Based on this assumption, we can predict the state of the boundary layer around any moving body by estimating the value of the Reynolds number and comparing it with the critical value \(5 \times 10^5\). For insects in flight, both \(V\) and \(L\) are small so the Reynolds number is small too: around 7 000 for a gliding butterfly for example [31], down to less than 20 for a tiny parasitic wasp [8]. These values are well below the critical value, so the flow is smooth and laminar. At the opposite end of the spectrum, for moving vehicles the situation is very different. Take, for example, a saloon car. It is larger and travels much faster than a butterfly, and at a cruising speed of 30 m/s its Reynolds number is of the order of \(1.0 \times 10^7\), which is well above the critical value for turbulent flow. As shown in table 1, the Re values for other types of vehicle are higher still, of the order \(10^{8}\) or \(10^{9}\). In the world of mechanical transportation, turbulent flow is the norm.

Figure 8

The break-down

None of the foregoing, however, explains why the flow breaks down.
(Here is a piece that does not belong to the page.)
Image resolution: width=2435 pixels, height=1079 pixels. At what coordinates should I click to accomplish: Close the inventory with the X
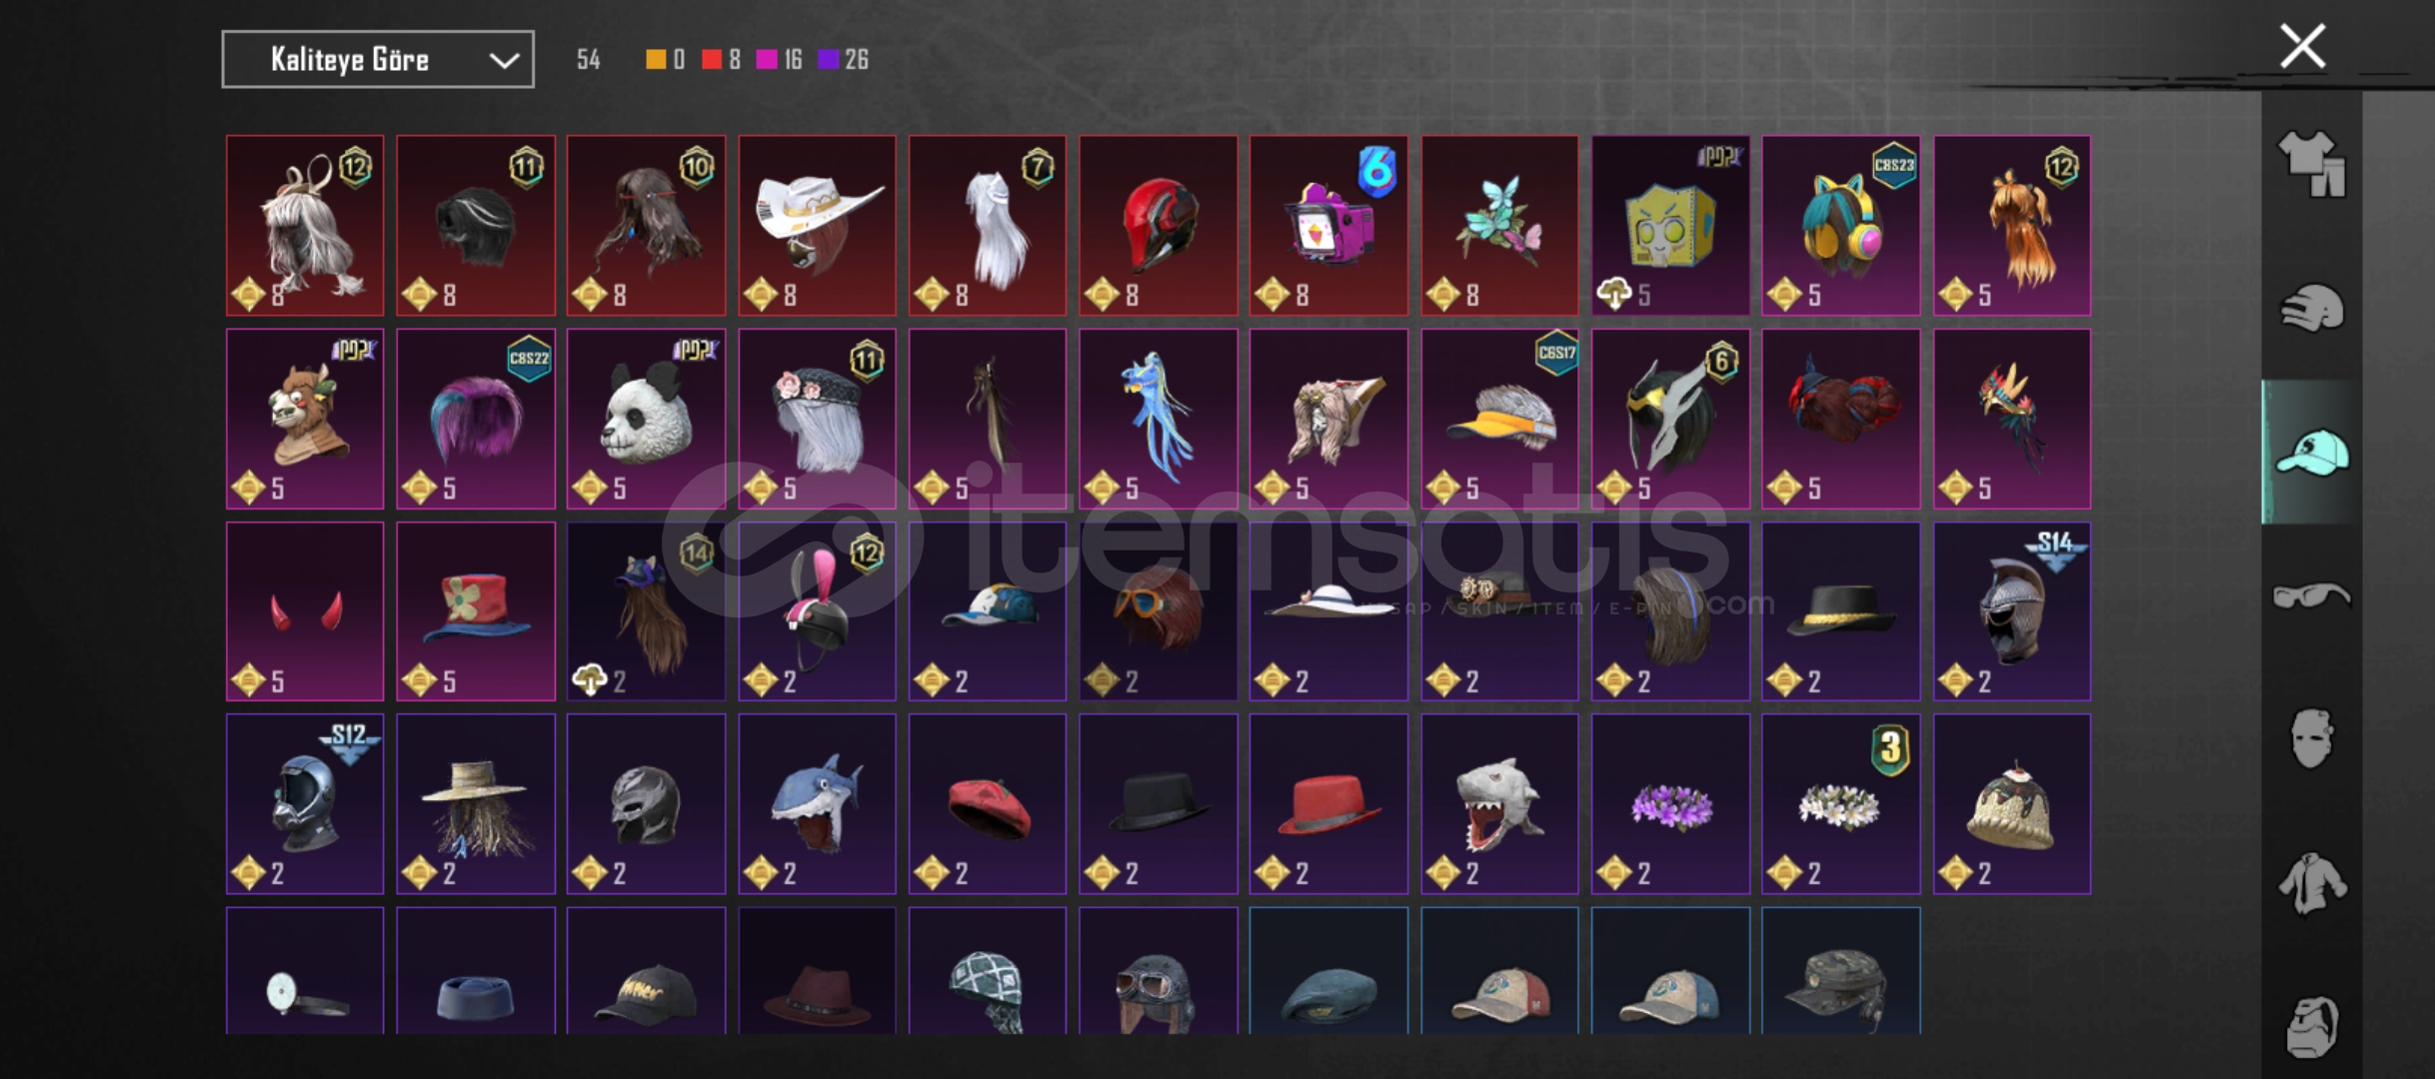pyautogui.click(x=2302, y=46)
The formula for the critical Reynolds number (equation 2) hints that it might be something to do with speed: by definition, anything that moves fast has kinetic energy that (metaphorically speaking) can spill over and cause a disturbance. However, in the case of a moving fluid the explanation is more specific. The criterion cannot be speed alone: at breakfast, your coffee cup rests on a table that is being carried on a planet circling around the sun at a speed of 30 km/s, many times faster than the speed of sound. Yet the coffee inside is perfectly stable. What matters is not the speed alone, but the speed coupled with shearstrain, the graduation in speed between neighbouring layers of fluid that we pictured earlier in figure 4. It occurs not only within a boundary layer, but as we’ll see later, in other situations that don’t involve a solid surface.
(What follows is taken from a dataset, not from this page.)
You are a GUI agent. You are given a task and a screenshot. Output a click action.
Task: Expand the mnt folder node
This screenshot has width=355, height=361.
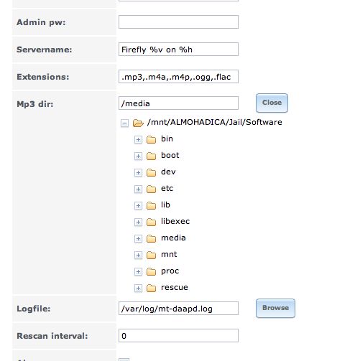(138, 255)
The simplest form of boundary layer is one in which the fluid moves in laminar fashion (at least initially) along a smooth, flat plate aligned parallel with the oncoming flow. What might trigger turbulence? During the nineteenth century, the eminent physicists Reynolds and Rayleigh were among the first to investigate the phenomenon, but they couldn’t predict whereabouts on the body surface the transformation would take place. Only in 1930 did two of Prandtl’s former students, Walter Tollmein and Hermann Schlichting, succeed in developing a theoretical procedure for doing so. Since then, many years of research have revealed an intriguing chain of events that occur during the process at a microscopic level. There are four main stages, of which the first two are shown diagrammatically in figure 8:

1. During the first stage, regular perturbations occur in the form of two-dimensional transverse waves called Tollmein-Schlichting waves [18] [29]. They extend along 80\(\%\) of the transition region.
2. The waves transmute into tiny three-dimensional vortices known as ‘\(\Lambda\) -structures’.
3. The vortices soon decay into patches or ‘spots’ of turbulent flow.
4. The ‘spots’ merge into a fully developed turbulent boundary layer.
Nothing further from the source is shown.